━━ Texte cité

Le sel extrait des entrailles du pays sert avant tout à dégeler les routes

Toute l'année, des mineurs prélèvent le sel à Bex, alors que leurs confrères en retirent des sites de Schweizerhalle (BL) et Riburg (AG). La majorité de cette substance minérale sécurisera le réseau routier.
12 février 2025 Céline Duruz
Les mines de sel de Bex (VD) fournissent du sel pour sécuriser les routes vaudoises et valaisannes. Leur stock est cependant bien moins important que celui des deux autres salines du pays. À Riburg, 240 000 tonnes sont extraites dans ce but.
© Salines suisses
Les mines de sel de Bex (VD) fournissent du sel pour sécuriser les routes vaudoises et valaisannes. Leur stock est cependant bien moins important que celui des deux autres salines du pays. À Riburg, 240 000 tonnes sont extraites dans ce but.
© Salines suisses

Lorsque l’on roule en hiver, on oublie souvent que l’on circule sur une fine couche d’un minéral vieux de 200 millions d’années: le sel. Ce vestige de l’ère jurassique, durant laquelle le pays était recouvert par la mer, ne sert en effet pas qu’à assaisonner nos plats.

La grande majorité de cette substance extraite des gisements helvétiques, à Riburg, Schweizerhalle et Bex (VD), est utilisée pour sécuriser les voies de communication lorsque le thermomètre chute. Pour répondre à la demande, qui fluctue selon la rigueur des saisons, les Salines suisses ne s’arrêtent jamais.

Les derniers mineurs

Sur les hauts de Bex, le sel est stocké dans une étrange halle octogonale, nichée sur la rive de l’Avançon. Plus de 12 000 de tonnes peuvent y être conservées des mois, voire des années, à l’abri des intempéries.

Dans cet espace, un tapis roulant déverse la fine poudre blanche par une ouverture sur le toit. Ces cristaux sont prélevés au cœur de la montagne grâce à de l’eau qui s’évapore ensuite, pour être entreposés en vrac. Les quatre mineurs œuvrant sur le site – les seuls à encore exercer ce métier en Suisse – en extraient toute l’année depuis des galeries, percées dans le massif dès le XVIIe siècle. Ils peuvent ainsi approvisionner les cantons, les communes et l’Office fédéral des routes dès l’été, bien avant l’arrivée des premiers flocons.

«En 2023, nous avons produit 30 000 tonnes de sel à Bex, dont 20 000 ont servi pour le déneigement des routes vaudoises et valaisannes. Le reste est transformé en divers produits et condiments alimentaires, précise Arnaud Tamborini, chef du site et de la production. Sa composition est la même que le sel de table, mais il ne subit pas le même traitement ni le même conditionnement.»

Fin d'un monopole

N’étant pas bordée par la mer, la Suisse était dépendante des importations de sel jusqu’au XIXe siècle. Berne se fournissait alors principalement en Bourgogne, la Romandie en Camargue, selon le Musée national suisse. Cela change en 1836 lorsque le spécialiste allemand du forage, Carl Christian Friedrich Glenck, découvre un gisement près de Muttenz et fonde la saline de Schweizerhalle.

En 2014, ce site s’allie avec ceux de Riburg et de Bex, qui ne desservait jusque-là que les Vaudois, pour former les Salines suisses. Elles produisent entre 400 000 et 600 000 tonnes de sel par an.

━━━━
━━ Données disponibles

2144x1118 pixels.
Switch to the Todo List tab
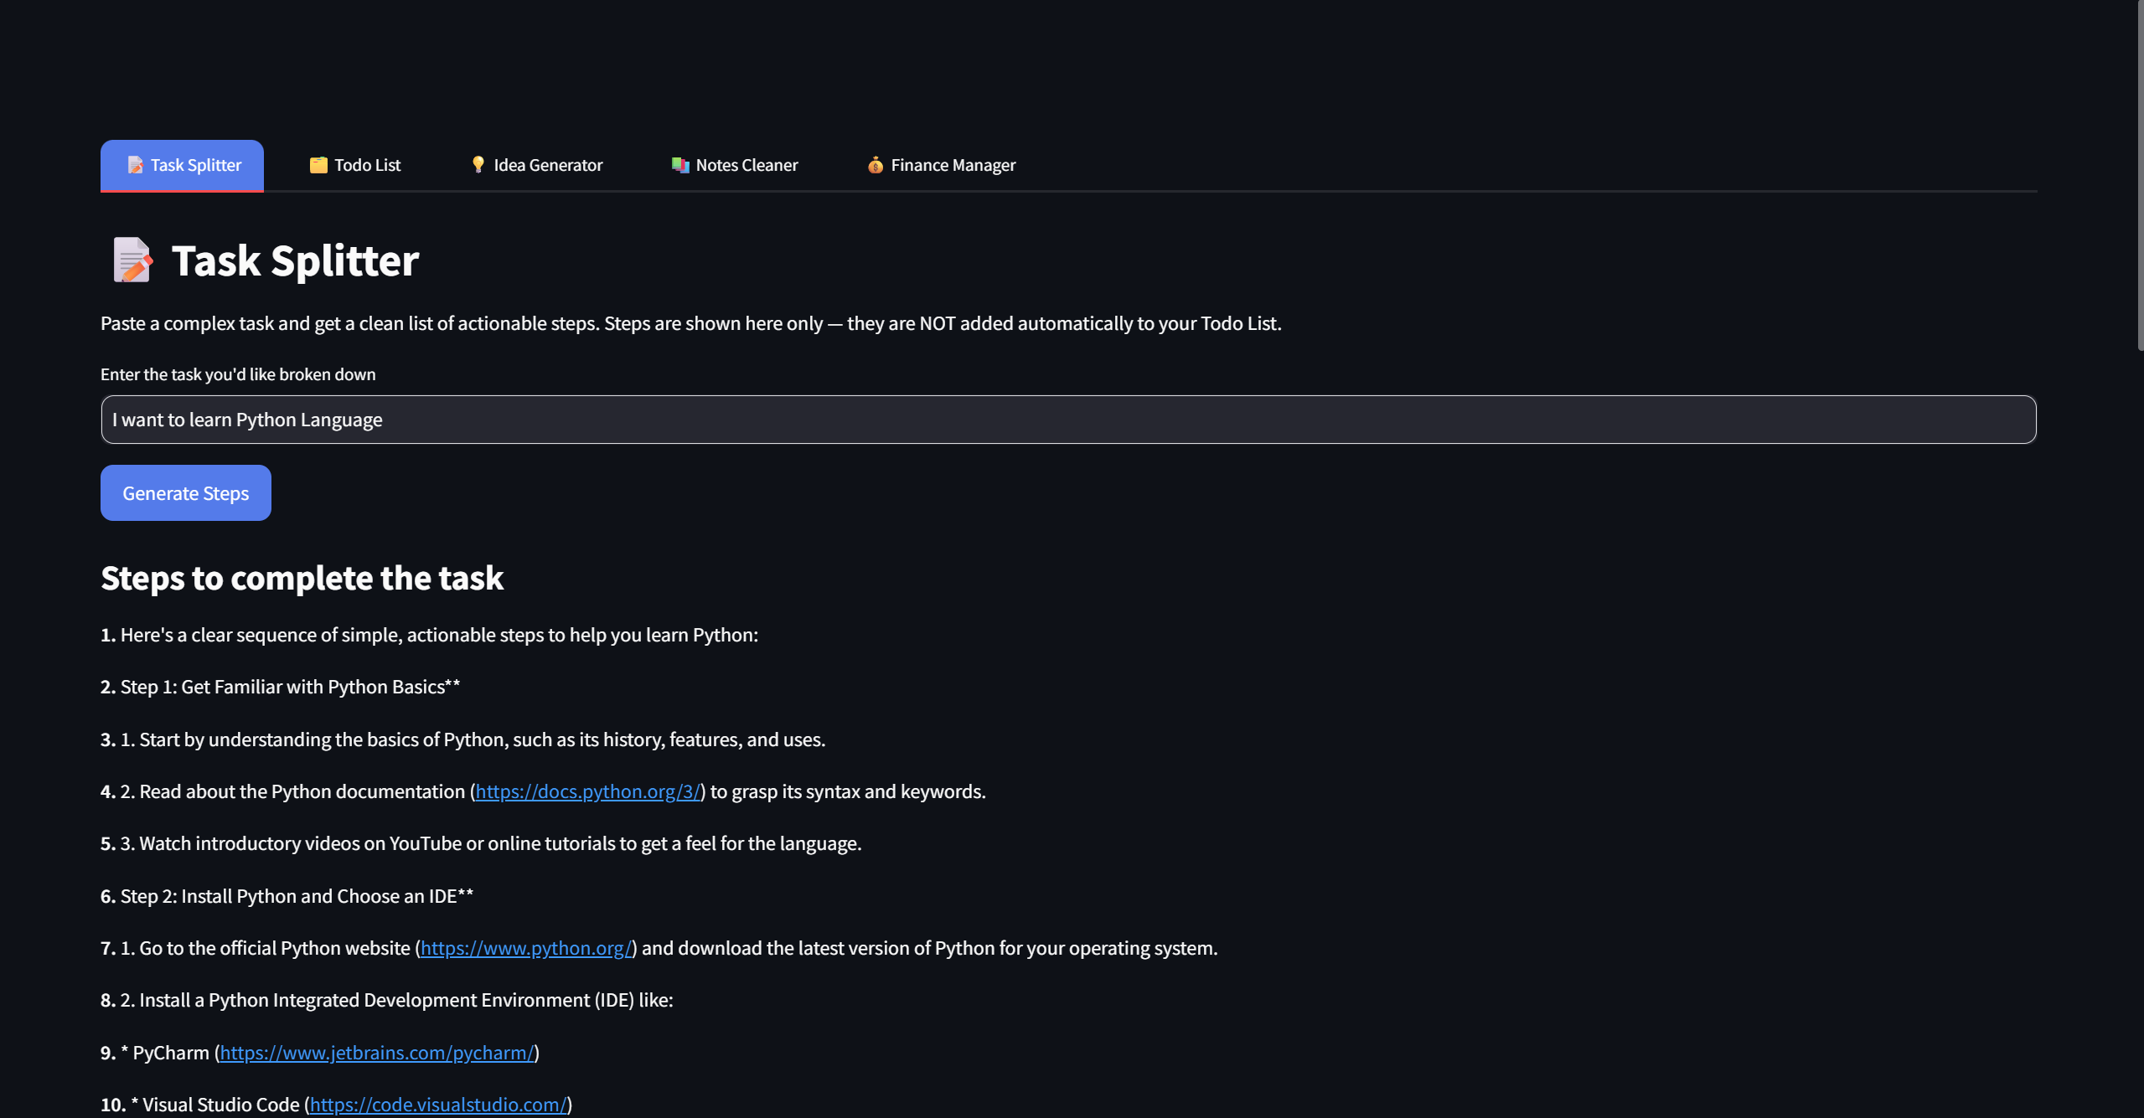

━━━━

§ Consigne
Pouvez-vous recopier à l'identique le passage de l'article sur le sel de déneigement qui va de « 12 février 2025 » à « assaisonner nos plats. » ?

§ Réponse attendue
12 février 2025 Céline Duruz
Les mines de sel de Bex (VD) fournissent du sel pour sécuriser les routes vaudoises et valaisannes. Leur stock est cependant bien moins important que celui des deux autres salines du pays. À Riburg, 240 000 tonnes sont extraites dans ce but.
© Salines suisses
Les mines de sel de Bex (VD) fournissent du sel pour sécuriser les routes vaudoises et valaisannes. Leur stock est cependant bien moins important que celui des deux autres salines du pays. À Riburg, 240 000 tonnes sont extraites dans ce but.
© Salines suisses

Lorsque l’on roule en hiver, on oublie souvent que l’on circule sur une fine couche d’un minéral vieux de 200 millions d’années: le sel. Ce vestige de l’ère jurassique, durant laquelle le pays était recouvert par la mer, ne sert en effet pas qu’à assaisonner nos plats.